#selfcaresunday

Let’s be real. Self-care feels selfish. How can I be taking care of my needs when I see so much need around me? Especially now, when our children are needing us more than ever before in roles we’re still figuring out how to do. Or when there are competing needs from work, our families, and our friends as we all strive to be flexible and help one another through this difficult time.

In caregiving roles, self-care is essential. I learned this watching my dad care for my mom through her terminal illnesses. For longevity of care, we need to put the oxygen mask on ourselves first before helping the person next to us, especially as we don’t know how long this is going to continue for. This doesn’t mean numbing ourselves by binge-watching TV or neglecting the needs of others, but instead setting up activities and practices on a regular basis to reduce stress and maintain our well-being.

In my training, I came across an acronym to help us address each area of need: SPICES.

Social: we are all wired for connection, which makes fulfilling this need in self-isolation one of our greatest challenges. Initiate a Zoom call with family, meet for virtual coffee with one of your single friends, connect with your kids or your spouse in new ways.

Physical: value and incorporate healthy nutrition, sleep, physical touch, and movement into your life. Go for a walk, do some gardening, take a warm bath, eat healthy meals. Set routines and stick to them.

Intellectual: give yourself down time, take on intellectual challenges, engage in stimulating conversations. Take a break from the news and listen to podcasts or audiobooks. Play board games or do a crossword puzzle.

Creative: explore the need to express yourself creatively through cooking, music, art, writing, tinkering with machines, or building projects.

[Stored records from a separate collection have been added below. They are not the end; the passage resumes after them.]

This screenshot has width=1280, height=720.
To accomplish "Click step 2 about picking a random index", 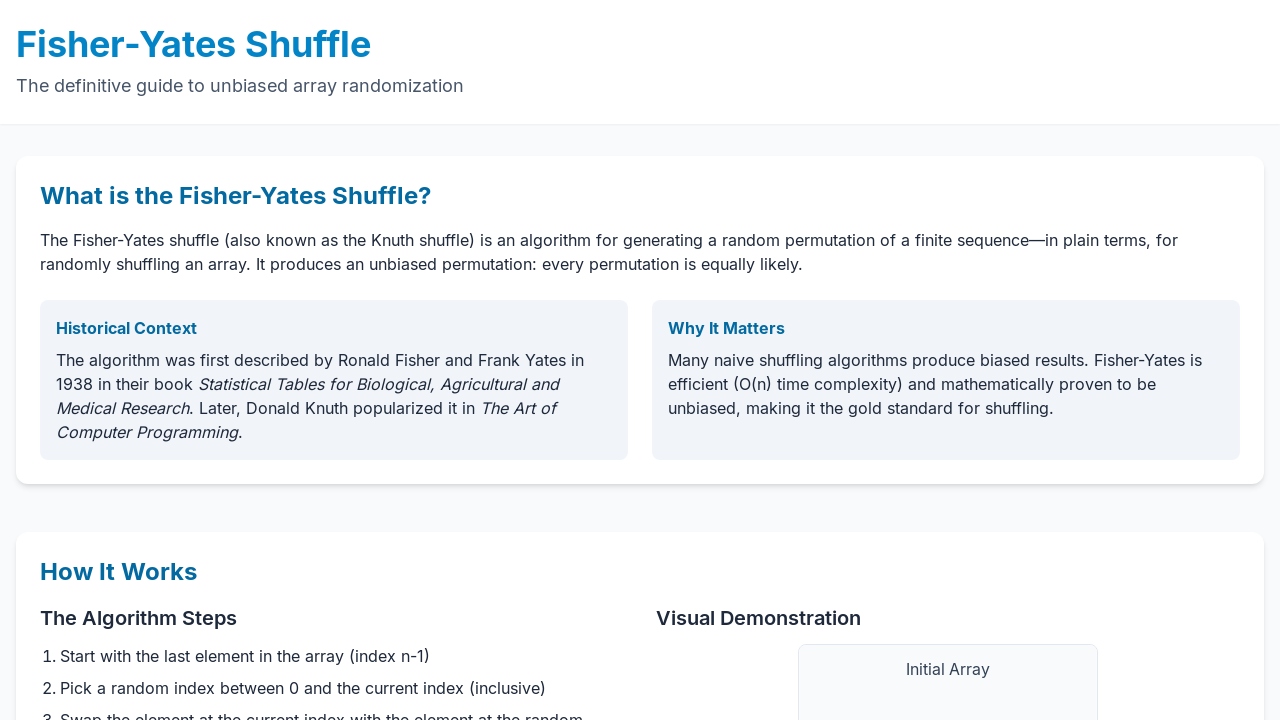I will pos(302,688).
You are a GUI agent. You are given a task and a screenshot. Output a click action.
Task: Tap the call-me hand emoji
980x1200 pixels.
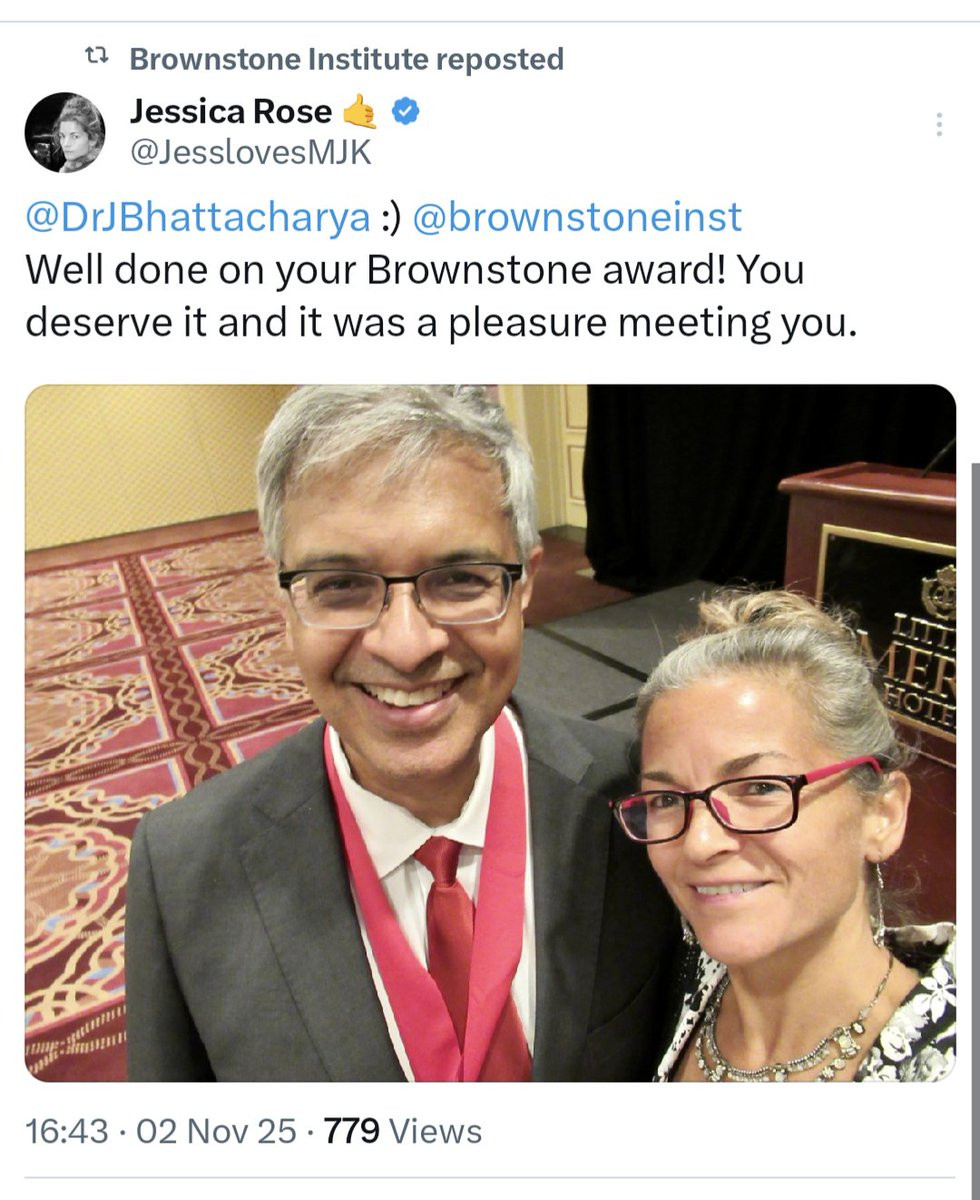point(360,112)
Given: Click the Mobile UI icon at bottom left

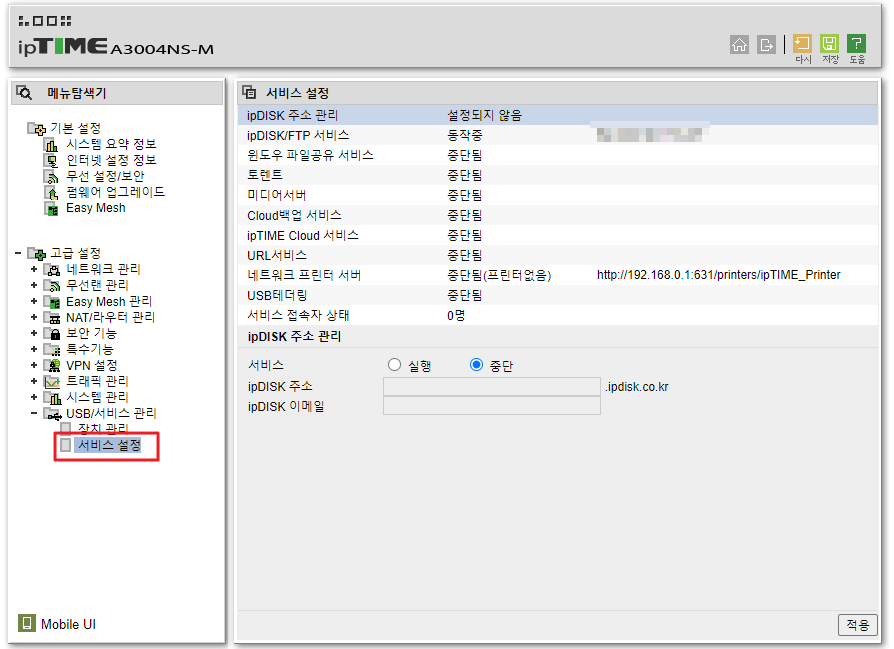Looking at the screenshot, I should click(x=25, y=624).
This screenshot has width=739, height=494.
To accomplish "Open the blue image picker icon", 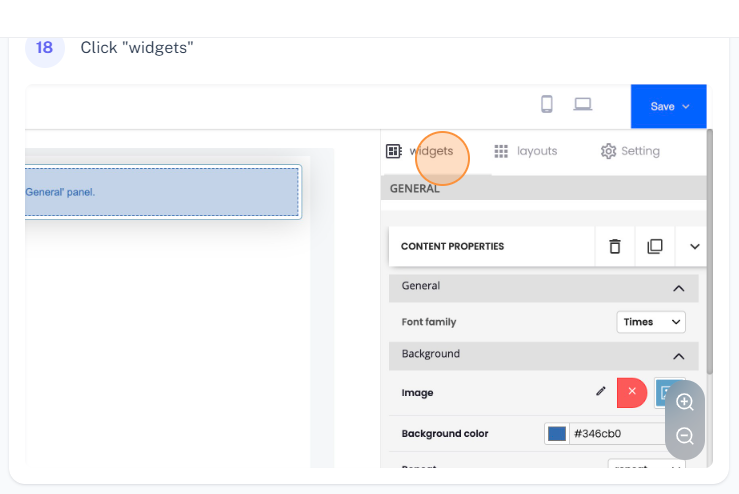I will [663, 393].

Emotional: be aware of the need for affirmation and attention as well as to feel or express our emotions. Share your emotions with a trusted friend or send a card to someone who needs encouragement. Children can have high needs in this area and we may need to set healthy boundaries while still meeting their need for our attention.

Spiritual: recognize the need to feel connected to something bigger than ourselves. Get out into nature, pray, meditate, practice yoga, volunteer.

We don’t need to fill each of these areas every day, or even in every season we are walking through. Instead, recognize where you may be depleted in one or more and set an intention to attend to it. We also don’t need to wait until our cup is full before we help others, it’s merely understanding that we can’t show up for others in the way we’d like to if we ourselves are empty.

Let’s start a new practice where each Sunday we reevaluate our self-care routines and practices to boost our resilience and extend our ability to keep showing up for ourselves and others.

Start by asking yourself: which area am I needing to attend to this week?